-- Excerpt provided --

******************************

Author: Kenneth Grahame

Narrator: Bob Attiyeh

Unabridged: 5 hr 26 min

Format: Digital Audiobook Download

Published: 12/30/2021


Synopsis

Kenneth Grahame's iconic "The Wind in the Willows" was first published in 1908 and has remained one of English literature's most beloved novels. Reading, hearing and rereading Kenneth Grahame’s Wind in the Willows has been a principal joy for me since my mother first read this book to me when I was about four years old. We still have that hardcover edition. I was the same age as Kenneth Grahame’s son when his father first created Mole, Rat, Badger and Toad, and told him these bedtime stories. I dedicate this audio book to my sweet mother, Linda, who introduced her children to great literature, including Wind In The Willows.

Kenneth Grahame first published Wind in the Willows in 1908. We will remember that our world looked very different in 1908. Argentina opened Teatro Colon in that year, the “finest opera house in the world,” to which Caruso, and later Callas would travel during the “summer season.” World War I was not yet on the horizon, or barely. We nostalgically portray the Edwardian period romantically. And indeed, Grahame captures this golden age of long summer afternoons and garden parties among the scenes and seasons of his precious novel. In the century leading up to the publication of Wind in the Willows, the British Empire had defeated Napoleon and the Pax Britannica endured and increased. In these past decades, Britain added 400 million people to her empire, and ten million square miles of land. England itself boasts only just over fifty thousand square miles. Think what that means.

Is Wind in the Willows a great children’s book? Or a serious allegory for adults? Or a novel containing some of the most sensuous prose in the English language? Since Wind in the Willows continues to captivate our imaginations perhaps the book’s power comes from its unique blend of all three of these qualities and more.

******************************

-- Data excerpt --
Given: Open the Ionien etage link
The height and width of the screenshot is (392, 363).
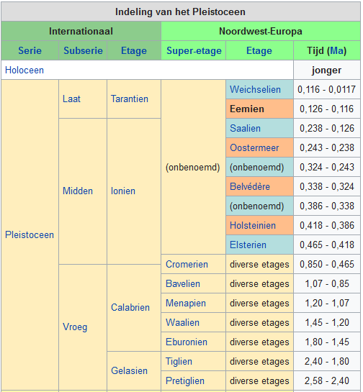Looking at the screenshot, I should click(x=123, y=191).
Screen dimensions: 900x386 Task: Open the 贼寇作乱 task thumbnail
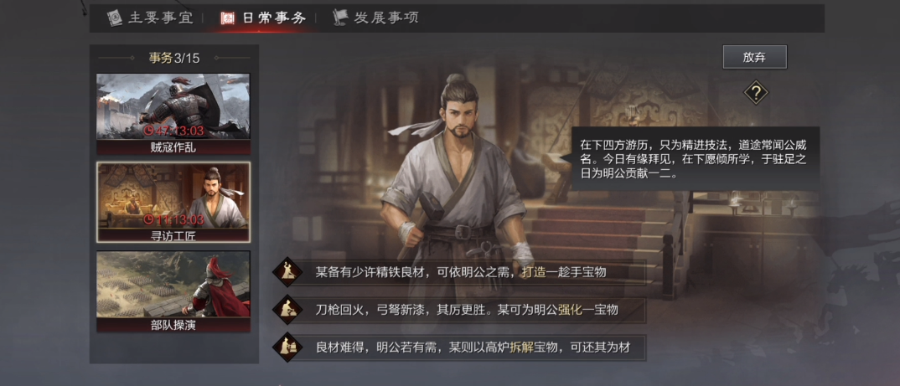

******************************

-- Instructions for the task --
Pick up the synopsis of the Wind in the Willows audiobook after its last sentence and continue it.

-- Exercise result --
--Bob Attiyeh

Author Bio

Kenneth Grahame is best known internationally as a writer of children's books and is accredited with deeply influencing fantasy literature. Born in Edinburgh, Scotland, in 1859, he was the third child of an affluent lawyer. His great grand-uncle was the poet and curate James Grahame, and he was also the cousin of Sir Anthony Hope Hawkins, who wrote The Prisoner of Zenda under the pen name "Anthony Hope."

During his early years, Grahame lived with his family in the Western Highlands. His father was an alcoholic, so when his mother died of scarlet fever, the children were sent to live with their maternal grandmother in the village of Cookham Dene. He later used this village as the chief setting for The Wind in the Willows. Grahame was educated at St. Edward's School, Oxford, but was unable to enter Oxford University. Instead, after a period of working for his uncle in London, he joined the Bank of England as a gentleman-clerk in 1879 and later rose to become secretary to the bank.

While pursuing his career at the bank, Grahame began composing light nonfiction pieces as a pastime. Throughout the 1890s, his articles and short stories were published in such journals as the St. James Gazette, the National Observer, and the Yellow Book. Many of these short stories, featuring children, were were published together in three well-received collections: Pagan Papers, The Golden Age, and Dream Days.

Grahame married Elspeth Thomson in 1899, and a year later their son, Alistair, was born. Grahame wrote parts of The Wind in the Willows originally in a letterform to entertain his young son. After an American publisher rejected his manuscript, The Wind in the Willows was published in England in 1908. The book did not receive instant acclamation; however, its reputation grew, and it became a children's classic.

Grahame experienced poor health and retired from the Bank of England in 1907, but he did continue to write. Tragically, his son committed suicide while he was an undergraduate at Oxford, two days before his twentieth birthday. Hereafter, Grahame and his wife spent long periods in Italy, and he did not write any other significant pieces. Grahame died peacefully at his home in Pangbourne, Berkshire, on July 6, 1932.